On Thursday, outside the home where Princiotta grew up in a sprawling extended family living in six houses along Oak Street, his father and brothers spoke emotionally of a big-muscled man who frolicked like a kid with his many nieces and nephews; a devoted city firefighter forced from the job by failing health.

"When he was with a group of 10-year-olds, he was a 10-year-old," said his brother Chuck, 53. "When he was with a group of firefighters, on a fire, he was right there ... ready to go in."

In the early 1980s, Princiotta, along with his cousins, future FDNY Battalion Chiefs Chuck and Joe Downey, ran drills in his uncle's Oak Street backyard: lifting ladders, running with hoses and dragging weights to simulate pulling a person from a burning building.
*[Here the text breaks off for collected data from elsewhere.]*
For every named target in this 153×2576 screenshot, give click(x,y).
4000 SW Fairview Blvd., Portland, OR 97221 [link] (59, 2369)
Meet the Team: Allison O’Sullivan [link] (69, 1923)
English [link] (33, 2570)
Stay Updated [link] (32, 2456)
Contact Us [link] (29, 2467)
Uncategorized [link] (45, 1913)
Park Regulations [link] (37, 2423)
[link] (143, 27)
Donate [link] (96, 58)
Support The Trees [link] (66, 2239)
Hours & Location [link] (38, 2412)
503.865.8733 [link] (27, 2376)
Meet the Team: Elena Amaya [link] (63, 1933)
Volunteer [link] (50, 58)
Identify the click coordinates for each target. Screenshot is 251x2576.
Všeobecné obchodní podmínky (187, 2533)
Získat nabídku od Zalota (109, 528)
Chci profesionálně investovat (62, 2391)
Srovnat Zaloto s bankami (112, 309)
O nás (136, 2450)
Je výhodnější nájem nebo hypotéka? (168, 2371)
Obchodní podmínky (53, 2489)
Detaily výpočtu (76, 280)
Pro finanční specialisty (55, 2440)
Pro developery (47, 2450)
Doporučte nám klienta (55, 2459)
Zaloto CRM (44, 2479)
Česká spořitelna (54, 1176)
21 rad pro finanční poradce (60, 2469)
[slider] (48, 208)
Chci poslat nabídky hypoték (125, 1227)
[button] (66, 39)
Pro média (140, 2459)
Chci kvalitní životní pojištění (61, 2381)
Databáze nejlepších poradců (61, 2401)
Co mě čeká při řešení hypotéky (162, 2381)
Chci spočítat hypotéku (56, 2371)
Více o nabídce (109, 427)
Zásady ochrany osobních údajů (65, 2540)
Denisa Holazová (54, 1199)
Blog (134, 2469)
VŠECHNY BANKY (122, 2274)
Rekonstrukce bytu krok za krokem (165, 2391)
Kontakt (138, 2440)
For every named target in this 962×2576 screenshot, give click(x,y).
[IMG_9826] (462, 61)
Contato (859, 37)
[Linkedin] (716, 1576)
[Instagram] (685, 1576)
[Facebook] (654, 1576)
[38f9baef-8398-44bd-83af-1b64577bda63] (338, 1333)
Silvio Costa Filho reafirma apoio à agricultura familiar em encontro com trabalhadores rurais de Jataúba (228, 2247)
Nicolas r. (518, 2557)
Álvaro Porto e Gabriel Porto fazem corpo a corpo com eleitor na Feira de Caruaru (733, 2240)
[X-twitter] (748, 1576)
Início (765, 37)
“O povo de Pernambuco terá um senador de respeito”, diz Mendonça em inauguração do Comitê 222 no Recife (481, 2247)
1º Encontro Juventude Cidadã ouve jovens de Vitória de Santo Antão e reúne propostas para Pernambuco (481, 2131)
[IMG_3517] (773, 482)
"It wasn't fun," remembered Joseph Princiotta, 49, a Wall Street financial analyst who said he dodged such exertions. "With Uncle Ray, it was serious business. He was getting them ready."

Like Ray Downey, Princiotta rushed to the towers on 9/11, where toxic fumes and debris scarred his lungs. That damage, and the devastating loss of Downey and 10 of his fellow firefighters with Engine 33, Ladder 9 on Great Jones Street in lower Manhattan, remained with him, relatives said.

"He was never married, and those guys really were like his family," said brother Joseph. "It rocked all our worlds but especially his."

Joseph, 49, said his little brother left the FDNY, not bitter, but saddened by what he felt was a loss of camaraderie among the remaining crew.

"He retired believing it was the best thing," Joseph said, adding that "his heart was so broken."

Despite the increasing serious respiratory problems that sometimes landed him in the hospital, the athletic Princiotta remained active, traveling widely and pursuing his favorite hobbies, photography and golf.

He moved to Scottsdale in January, his father said, because he believed the hot, dry climate would help his lungs. He also wanted to be near one of his nephews, also named Salvatore, an Arizona State University senior who discovered his uncle's body.

The family said the revelation days after Princiotta's funeral that he was slain tore through the family.

"Having to tell my father that news, that was the worst thing I could imagine," Chuck said. "It's almost like going through the whole tragedy again."